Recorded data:
*** Block opens ***
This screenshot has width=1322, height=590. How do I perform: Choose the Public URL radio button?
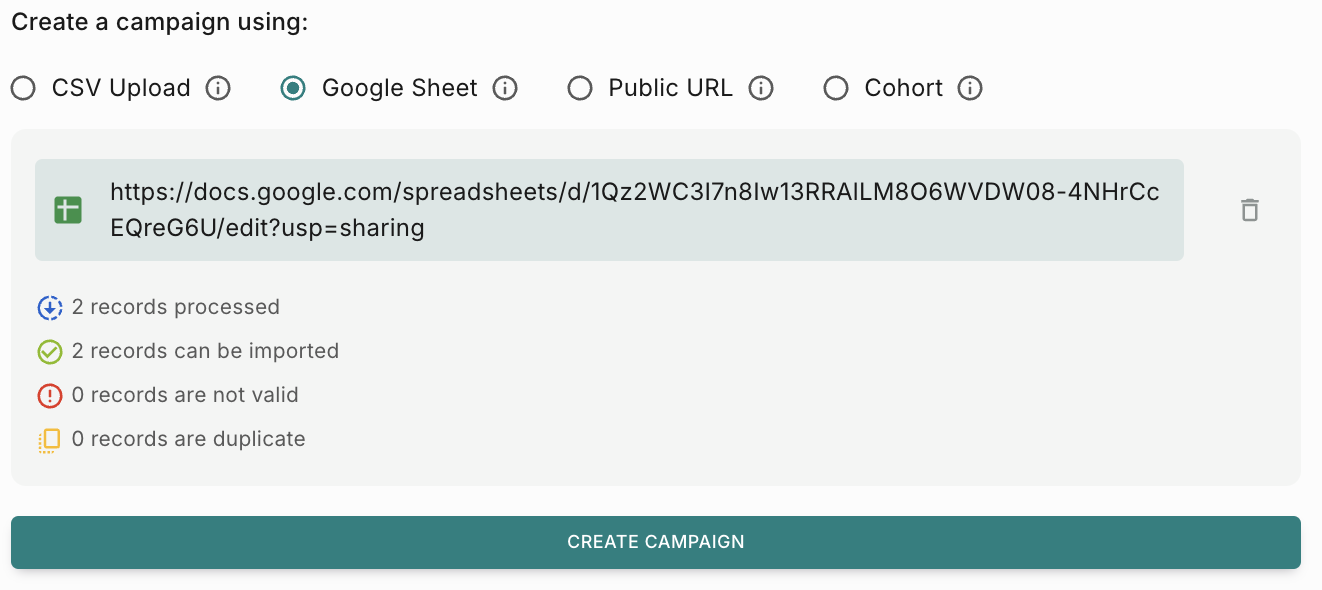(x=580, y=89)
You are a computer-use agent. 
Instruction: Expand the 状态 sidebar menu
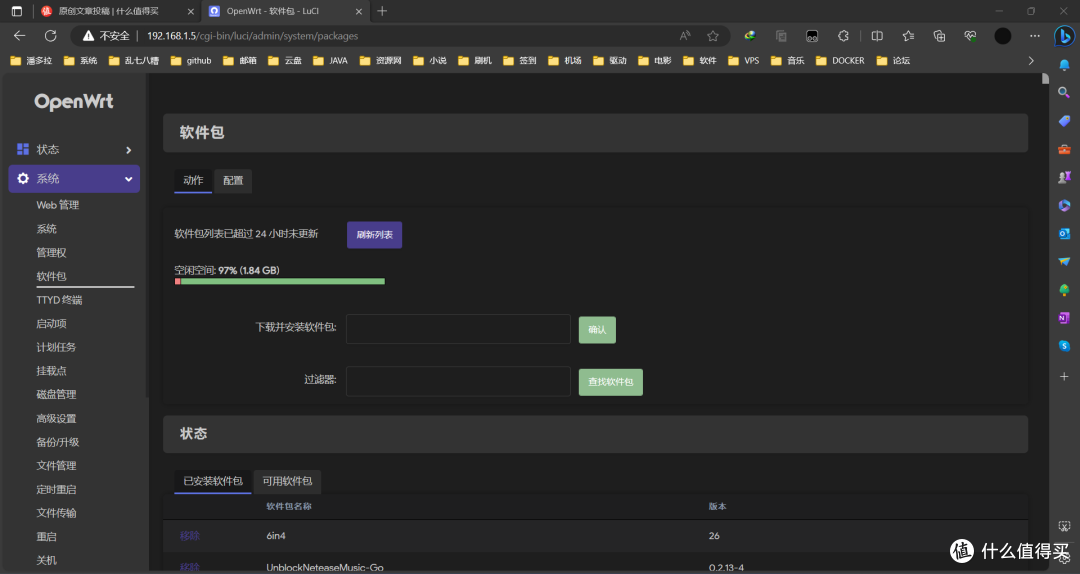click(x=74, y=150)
*** Block closes ***
PROBLEM DESCRIPTION:
Word for word, return the entries above, but without any pictures.

TASK RESULT:
This screenshot has width=1322, height=590. How do I perform: Choose the Public URL radio button?
(x=580, y=89)
You are a computer-use agent. 
Instruction: Expand the 状态 sidebar menu
click(x=74, y=150)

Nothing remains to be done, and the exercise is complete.